(Collected data entries)

+---+

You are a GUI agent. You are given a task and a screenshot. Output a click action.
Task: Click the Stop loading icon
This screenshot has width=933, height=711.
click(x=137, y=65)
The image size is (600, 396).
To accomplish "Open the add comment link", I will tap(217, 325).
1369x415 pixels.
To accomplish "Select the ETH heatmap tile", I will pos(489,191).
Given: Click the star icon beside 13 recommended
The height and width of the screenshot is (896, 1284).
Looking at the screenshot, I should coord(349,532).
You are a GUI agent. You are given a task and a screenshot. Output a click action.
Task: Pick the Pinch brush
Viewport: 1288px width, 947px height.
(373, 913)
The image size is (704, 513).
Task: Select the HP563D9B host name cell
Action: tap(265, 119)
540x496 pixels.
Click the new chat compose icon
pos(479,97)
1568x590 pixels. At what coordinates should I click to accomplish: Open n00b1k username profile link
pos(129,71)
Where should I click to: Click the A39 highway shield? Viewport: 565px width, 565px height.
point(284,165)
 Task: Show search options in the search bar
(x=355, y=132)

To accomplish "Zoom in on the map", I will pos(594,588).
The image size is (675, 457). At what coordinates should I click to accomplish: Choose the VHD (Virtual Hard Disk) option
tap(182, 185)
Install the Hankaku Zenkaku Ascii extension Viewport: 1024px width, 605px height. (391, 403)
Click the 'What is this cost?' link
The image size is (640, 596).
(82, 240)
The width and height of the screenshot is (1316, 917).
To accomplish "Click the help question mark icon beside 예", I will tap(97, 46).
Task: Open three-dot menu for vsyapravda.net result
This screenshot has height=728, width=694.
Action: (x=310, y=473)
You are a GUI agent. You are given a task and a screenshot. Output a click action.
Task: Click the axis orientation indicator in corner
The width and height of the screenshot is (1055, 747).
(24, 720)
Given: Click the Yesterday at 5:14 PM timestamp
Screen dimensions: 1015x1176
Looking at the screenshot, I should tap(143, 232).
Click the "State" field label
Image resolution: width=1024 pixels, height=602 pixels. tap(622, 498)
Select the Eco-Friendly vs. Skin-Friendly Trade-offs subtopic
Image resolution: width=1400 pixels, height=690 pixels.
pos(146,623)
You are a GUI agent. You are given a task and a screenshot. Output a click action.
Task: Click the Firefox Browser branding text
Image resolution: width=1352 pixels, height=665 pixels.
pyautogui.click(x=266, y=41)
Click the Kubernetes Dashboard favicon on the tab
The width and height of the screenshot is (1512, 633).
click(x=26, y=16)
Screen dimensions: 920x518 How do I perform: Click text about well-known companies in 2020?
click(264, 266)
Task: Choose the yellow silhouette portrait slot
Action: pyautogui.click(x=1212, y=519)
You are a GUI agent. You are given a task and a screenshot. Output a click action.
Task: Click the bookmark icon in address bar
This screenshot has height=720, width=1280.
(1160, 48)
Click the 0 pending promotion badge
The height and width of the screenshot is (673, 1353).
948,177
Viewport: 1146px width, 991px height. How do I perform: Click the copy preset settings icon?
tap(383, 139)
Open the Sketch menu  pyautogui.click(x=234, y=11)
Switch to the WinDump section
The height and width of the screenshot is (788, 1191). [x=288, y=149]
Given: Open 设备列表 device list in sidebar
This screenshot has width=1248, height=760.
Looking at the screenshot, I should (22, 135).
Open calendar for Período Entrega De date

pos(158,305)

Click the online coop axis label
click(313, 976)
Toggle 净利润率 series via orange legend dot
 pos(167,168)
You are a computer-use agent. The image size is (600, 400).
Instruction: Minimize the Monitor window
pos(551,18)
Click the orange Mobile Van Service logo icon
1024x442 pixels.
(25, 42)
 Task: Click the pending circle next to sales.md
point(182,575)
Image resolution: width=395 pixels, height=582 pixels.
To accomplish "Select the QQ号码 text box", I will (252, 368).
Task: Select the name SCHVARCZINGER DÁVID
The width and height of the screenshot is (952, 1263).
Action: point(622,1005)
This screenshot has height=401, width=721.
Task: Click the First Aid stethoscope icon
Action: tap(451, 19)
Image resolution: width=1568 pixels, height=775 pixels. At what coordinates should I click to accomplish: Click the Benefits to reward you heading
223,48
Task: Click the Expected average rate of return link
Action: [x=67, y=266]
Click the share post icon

+---+

_ACTION ITEM_
All lines above from the one holding "Click the Kubernetes" to the one holding "Task: Select the name SCHVARCZINGER DÁVID", inclusive, are to be copied exactly; no other line is wanted.

_RESPONSE TO THIS EXERCISE_
Click the Kubernetes Dashboard favicon on the tab
The width and height of the screenshot is (1512, 633).
click(x=26, y=16)
Screen dimensions: 920x518 How do I perform: Click text about well-known companies in 2020?
click(264, 266)
Task: Choose the yellow silhouette portrait slot
Action: pyautogui.click(x=1212, y=519)
You are a GUI agent. You are given a task and a screenshot. Output a click action.
Task: Click the bookmark icon in address bar
This screenshot has height=720, width=1280.
(1160, 48)
Click the 0 pending promotion badge
The height and width of the screenshot is (673, 1353).
948,177
Viewport: 1146px width, 991px height. How do I perform: Click the copy preset settings icon?
tap(383, 139)
Open the Sketch menu  pyautogui.click(x=234, y=11)
Switch to the WinDump section
The height and width of the screenshot is (788, 1191). [x=288, y=149]
Given: Open 设备列表 device list in sidebar
This screenshot has width=1248, height=760.
Looking at the screenshot, I should (22, 135).
Open calendar for Período Entrega De date

pos(158,305)

Click the online coop axis label
click(313, 976)
Toggle 净利润率 series via orange legend dot
 pos(167,168)
You are a computer-use agent. The image size is (600, 400).
Instruction: Minimize the Monitor window
pos(551,18)
Click the orange Mobile Van Service logo icon
1024x442 pixels.
(25, 42)
 Task: Click the pending circle next to sales.md
point(182,575)
Image resolution: width=395 pixels, height=582 pixels.
To accomplish "Select the QQ号码 text box", I will (252, 368).
Task: Select the name SCHVARCZINGER DÁVID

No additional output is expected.